-- Exercise directions --
Search the material for "will" and show all lines that contain it.

--

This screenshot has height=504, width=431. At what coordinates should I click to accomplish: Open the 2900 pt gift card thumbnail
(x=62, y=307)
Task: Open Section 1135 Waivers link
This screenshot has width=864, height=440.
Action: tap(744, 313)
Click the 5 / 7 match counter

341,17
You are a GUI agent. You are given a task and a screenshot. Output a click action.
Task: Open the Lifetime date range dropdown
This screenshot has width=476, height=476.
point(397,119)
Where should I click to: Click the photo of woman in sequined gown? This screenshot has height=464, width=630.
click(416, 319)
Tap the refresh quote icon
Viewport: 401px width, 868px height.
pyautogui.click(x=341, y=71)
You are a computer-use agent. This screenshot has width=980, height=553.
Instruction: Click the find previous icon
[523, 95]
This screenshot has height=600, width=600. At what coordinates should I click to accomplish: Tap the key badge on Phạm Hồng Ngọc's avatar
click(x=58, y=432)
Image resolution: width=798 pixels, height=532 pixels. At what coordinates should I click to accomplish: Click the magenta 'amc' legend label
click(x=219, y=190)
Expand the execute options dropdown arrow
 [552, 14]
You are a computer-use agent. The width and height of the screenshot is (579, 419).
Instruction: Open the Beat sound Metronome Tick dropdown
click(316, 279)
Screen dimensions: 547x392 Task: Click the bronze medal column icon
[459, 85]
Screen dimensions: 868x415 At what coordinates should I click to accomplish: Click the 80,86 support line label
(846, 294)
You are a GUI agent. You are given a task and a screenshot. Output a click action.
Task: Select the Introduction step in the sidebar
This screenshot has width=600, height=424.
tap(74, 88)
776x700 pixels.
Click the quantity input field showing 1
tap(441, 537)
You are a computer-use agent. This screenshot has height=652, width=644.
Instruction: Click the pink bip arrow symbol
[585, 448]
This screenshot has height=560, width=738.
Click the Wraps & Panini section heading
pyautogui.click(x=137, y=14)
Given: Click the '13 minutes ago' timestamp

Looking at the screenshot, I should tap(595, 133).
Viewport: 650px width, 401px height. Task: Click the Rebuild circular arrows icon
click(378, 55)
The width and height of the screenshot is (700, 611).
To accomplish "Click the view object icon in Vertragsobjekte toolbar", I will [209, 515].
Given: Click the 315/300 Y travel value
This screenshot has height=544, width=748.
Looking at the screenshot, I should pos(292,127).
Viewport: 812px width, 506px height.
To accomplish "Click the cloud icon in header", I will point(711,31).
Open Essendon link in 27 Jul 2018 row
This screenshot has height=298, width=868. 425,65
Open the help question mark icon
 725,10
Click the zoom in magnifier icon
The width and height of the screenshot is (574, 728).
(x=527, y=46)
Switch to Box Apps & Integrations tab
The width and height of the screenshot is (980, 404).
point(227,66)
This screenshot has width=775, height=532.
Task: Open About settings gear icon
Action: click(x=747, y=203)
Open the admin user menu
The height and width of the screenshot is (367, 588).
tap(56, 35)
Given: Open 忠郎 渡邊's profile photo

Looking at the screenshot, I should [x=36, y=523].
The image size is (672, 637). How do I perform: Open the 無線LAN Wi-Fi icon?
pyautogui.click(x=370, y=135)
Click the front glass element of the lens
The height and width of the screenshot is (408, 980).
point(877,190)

--

-- Output for this task --
To accomplish "Click the view object icon in Vertragsobjekte toolbar", I will [209, 515].
To accomplish "Click the cloud icon in header", I will point(711,31).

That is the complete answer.